In this study more nephrotoxicity was observed in comparison to the data, the rate of (48 - 62%) compared to (20 - 54%) of the reference (24). According to the results, the most renal function disturbance is increased blood BUN (intervention group38.61 ± 20.87 and control group 39.62 ± 23.34), and the least is a decrease in urinary output (intervention group four patients and control group four patient). The causes include the high APACHE score of the participants, 14.96 ± in the intervention group and 13.83 ± 4.00 in the control group. Serum albumin is a significant effect on the outcome of many disease process. Low serum albumin (SAL) < 3 g/dL is the level of hypoalbuminemia in the clinical practice, suggesting the higher mortality rate in critically ill patient (25). In the studied patients, serum albumin concentration was < 3 g/dL, which is consistence with their high APACHE score. Additionally, because of (MDR) bacteria, some cases (15%) had sepsis and septic shock. As a result, the renal failure rate was high.

Melatonin has been used safely in critically ill patients (26). The authors observed minor side effect in the intervention group after taking melatonin.

Some patients had risk factors for drug nephrotoxicity, such as COPD in 12 (21%), abdominal surgery in 3 (5%), and age > 65 in years 11 (20%) (27).

This trial is the first study of the combined effect of melatonin and colistin on human, so it has several limitations. The duration of the study was limited, only 56 participants were examined, which was not enough. We could not reach the target number of cases. Due to insufficient study participants, no difference in the reduction of colistin- induced nephrotoxicity or change in outcome was observed. Little information is available on the dosage and duration of melatonin to prevent AKI. For this reason, the lowest amount of melatonin has been applied. In future investigations, it is recommended to use a higher dose of melatonin or a loner period to obtain the desired results

This study has several vital points, such as the small number of cases and the significant differences in certain basic features between the groups. The strength of our study is its randomized, double-blind, placebo-controlled nature. In addition, we used a reliable tool (KDIGO) to diagnose and measure renal failure.

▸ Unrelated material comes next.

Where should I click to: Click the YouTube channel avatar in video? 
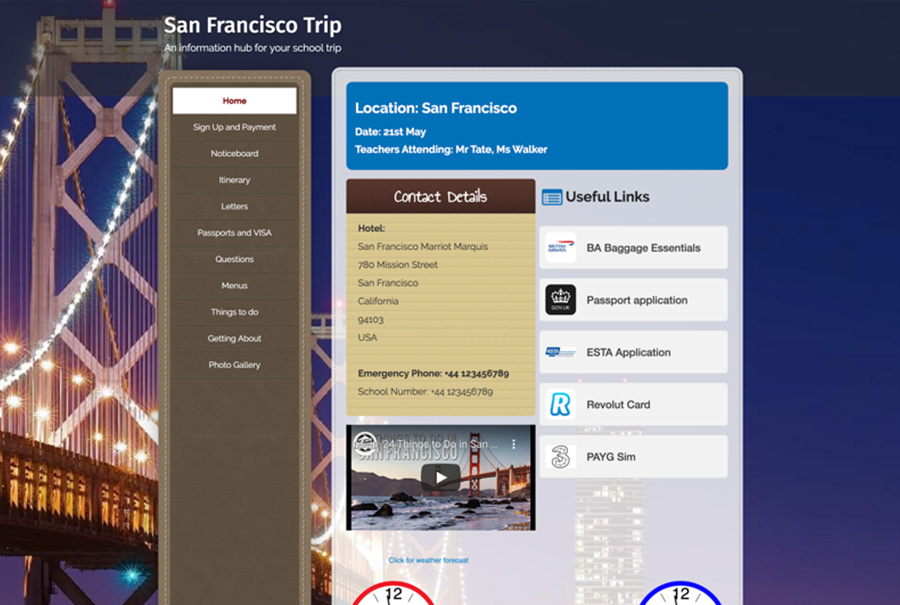364,444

Further analysis provides new insights into the different roles of melatonin in critical care patients. We conducted this clinical trial on a limited number of patients; thus, we cannot certainly conclude that patients can prevent renal nephrotoxicity by taking melatonin. More research is needed to investigate the effect of melatonin on reducing nephrotoxicity.

4.1. Conclusions

We conducted this double-blind trial to study the effect of melatonin on colistin-induced kidney toxicity reduction The results showed no significant difference between melatonin and the placebo in reducing colistin-induced AKI. Currently, there is no practical way to minimize colistin-induced AKI. We recommend careful monitoring of renal function and appropriate dosage adjustment during treatment in high-risk populations because they are essential to reducing the risk of drug-induced AKI in critically ill patients.